Firefox on Mac OS X isn’t as bad as the kids say, really, especially if you use Minefield (the nightly build), which is quite a bit faster. But even at its best, Firefox always seems just a little bit clunkier on the Mac, even if it does render pages really quickly.

No matter though, because it seems that Security Update 2009-001 fixes the Safari cookie issue:

This update addresses a non-security regression introduced in Mac OS X 10.5.6. Cookies may not be properly set if a web site attempts to set a session cookie by supplying a null value in the “expires” field, rather than omitting the field. This update addresses the issue by ignoring the “expires” field if it has a null value.

Developers often use cookies to verify that you’ve been successfully logged in to a website, and sometimes set empty an expires field values so you can remain logged in for an extended period of time. The problem seemed to occur because Safari was picky about how developers created the cookie. If they used a null value instead of just omitting the field, there’d be trouble.

I can verify that the fix worked on all of the Macs I’d had an issue with, so it may be worth a shot if you’re still experiencing Safari-related cookie issues.


tayker

23 February 2009 at 7:35 am

If you want Firefox with a Safari feel, this site has a great FF theme: http://takebacktheweb.org/

Morgan Roderick

23 February 2009 at 7:38 am

Dan, thanks for sharing the info.

I am still experiencing the issue, even though I have installed Security Update 2009-001, so maybe the fixes contained herein does not target all the sources of the issue.

I suspect that 1Password is also to blame for some of the occurrences of this issue, but have yet to figure out how to verify or dismiss this suspicion.

I do, however, find Firefox on OS X quite bad ... but perhaps Minefield might deliver a pleasant (and consistant) browsing experience.

I’ll post something in the comments on this thread, if I manage to find the source of the issue.

Richard Henry

23 February 2009 at 9:05 am

@TAYKER: Sort of looks like Safari, but doesn’t feel like Safari.

Anthony James Bruno

23 February 2009 at 9:25 am

Thats great news! Problem is I have switched to Firefox and I dont think im going back.

robmandu

23 February 2009 at 9:59 am

I’ve seen the same thing in Chrome, most notably on Twitter.
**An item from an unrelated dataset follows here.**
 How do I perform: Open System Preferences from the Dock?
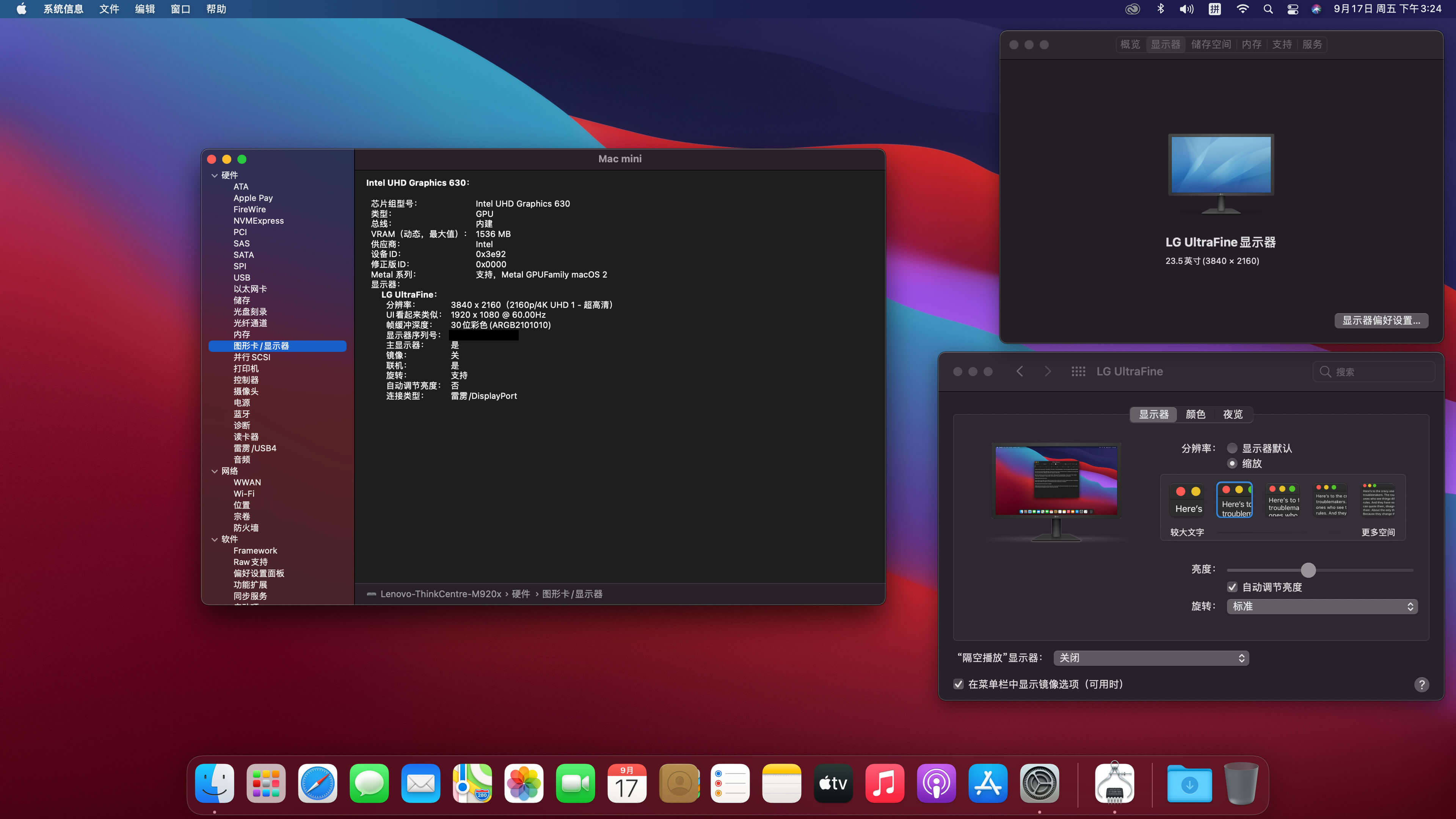point(1039,783)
Any chance this is really a WebKit issue?

Mr. Darcy

23 February 2009 at 10:25 am

Sadly I cannot confirm the fix either. I still experience the problem on quite a number of web pages. No 1Password here … :(

(And for me Firefox isn’t a real option either.)

Luke Redpath

23 February 2009 at 11:08 am

I put up with this for quite a while before caving in and moving over to Firefox and I have to say I agree, it’s not as bad as Firefox 2 was and with various add-ons like the great delicious addon and adblocker plus, I have to say I’m tempted to stick with Firefox.

daragh

23 February 2009 at 4:29 pm

Safari needs a reopen last closed tab shortcut (Cmd.+Shift+T works well on Firefox), location bar quicksearches instead of the outmoded search bar, Greasemonkey-like user scripting, and AdBlock; without having to resort to input managers that constantly break stuff.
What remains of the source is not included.